Power BI — Power Query — part 1 — data cleansing

Michal Molka
4 min readDec 10, 2021

Most of ETL processes are performed on a database/file level. Processed data lands in a Data Warehouse or a Data Lake where you can use it in your Power BI model. I can say, that most of the work in terms of modelling is performed by an ETL team. A new approach is an ELT. Where most of the data are stored in files, partially prepared or not.

Today, we play around with a second approach. Let’s assume that our Data Integration team prepared a parquet file. Data wasn’t modelled, isn’t consistent and there are a few errors.

You can download a .csv source file here: Iowa Liquor Sales | data.iowa.gov

A dataset domain is sales data of liquors in Iowa.
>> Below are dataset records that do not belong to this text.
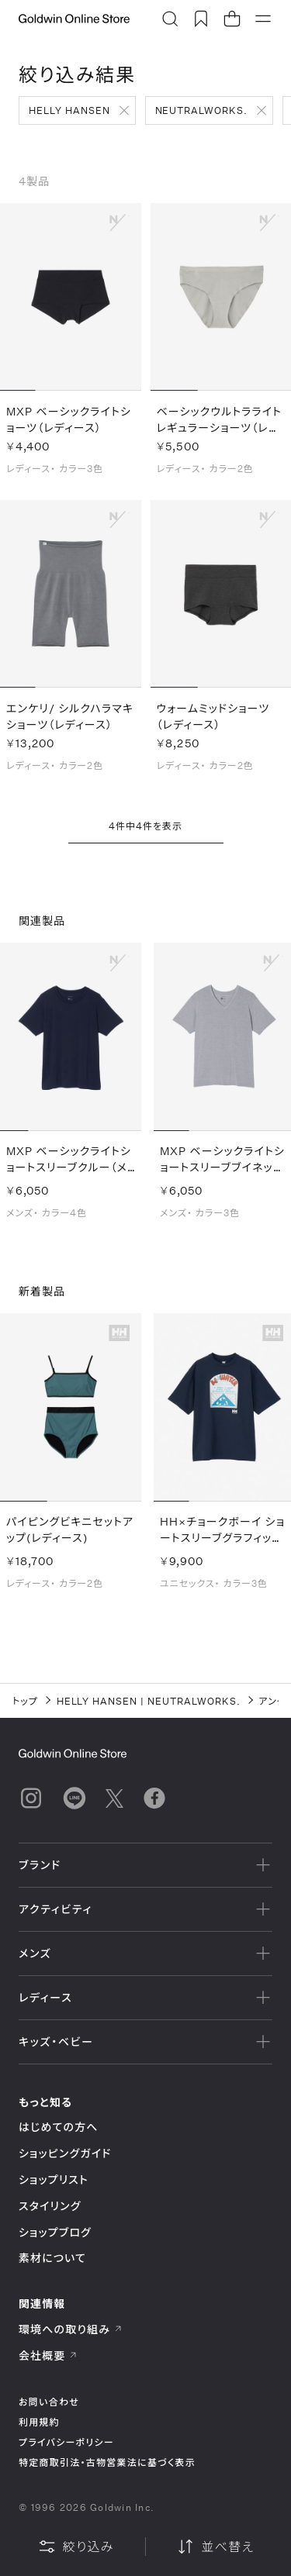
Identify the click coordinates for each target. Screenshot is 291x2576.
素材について (52, 2257)
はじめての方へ (59, 2126)
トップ (25, 1701)
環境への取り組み (71, 2329)
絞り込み (76, 2546)
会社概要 (48, 2355)
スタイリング (50, 2205)
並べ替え (215, 2546)
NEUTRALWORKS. (201, 110)
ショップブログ (55, 2232)
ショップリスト (53, 2179)
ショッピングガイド (65, 2153)
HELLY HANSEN (69, 110)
The file includes 21.4 million records. A file size is 4.73 GB, after converting it to parquet, it’s size dropped to 715 MB.

Here is a dataset structure:

After import data into Power BI, a model size is 1.57 GB.

In order to optimize our model, we need to wonder if some columns are unnecessary. In this case, an [Invoice/Item number] column can be safely removed. It is very rare to use an invoice number in analyses. And as you noticed it’s size is 1.3 GB.

In the second step we check if Power BI assigned a proper data type to columns.

We can notice that a [Date], a [Zip Code], a [Item Number] are assigned as a string type. We want to have the [Date] column saved as date type, and a whole number in another two cases.

Let’s check if the [Date] column can be safely converted.

EVALUATE
CALCULATETABLE (
VALUES ( Iowa_Liquor_Sales[Date] ),
IFERROR ( DATEVALUE ( Iowa_Liquor_Sales[Date] ), 1 ) = 1
)

As you see on the screen, all records are valid, so that, the column can be safely converted.

In the case of the [Zip Code] and the [Item Number] columns we will use another code.

EVALUATE
CALCULATETABLE (
VALUES ( Iowa_Liquor_Sales[Zip Code] ), // [Item Number]
IFERROR (
VALUE (
SUBSTITUTE (
SUBSTITUTE (
SUBSTITUTE (
SUBSTITUTE ( Iowa_Liquor_Sales[Zip Code], // [Item Number]
"-", "some_word" ),
"/", "some_word"),
".", "some_word"),
",", "some_word")
), 1) = 1
)

The [Item Name] has one value which is a string type, based on anther records pattern, we can safely presume that the “x” prefix is invalid.

Here is a Power Query code which solves the problem:

#"Added Custom" = Table.AddColumn(#"Changed Type", "Item Number - clean", each Text.Remove([Item Number], {"a".."z", "A".."Z"}))
#"Changed Type1" = Table.TransformColumnTypes(#"Removed Columns1",{{"Item Number - clean", Int64.Type}}),

The [Zip Code] column is more interesting topic.

You might wonder why I have used the SUBSTITUTE() function. Here is an answer. The VALUE() function converts valid string values to numeric ones. But if a string contains one of these chars: “,” or “.” Then the value is valid numeric type value. In case of these values: “/” or -” the value is a valid date type value and it can be converted to numeric data type.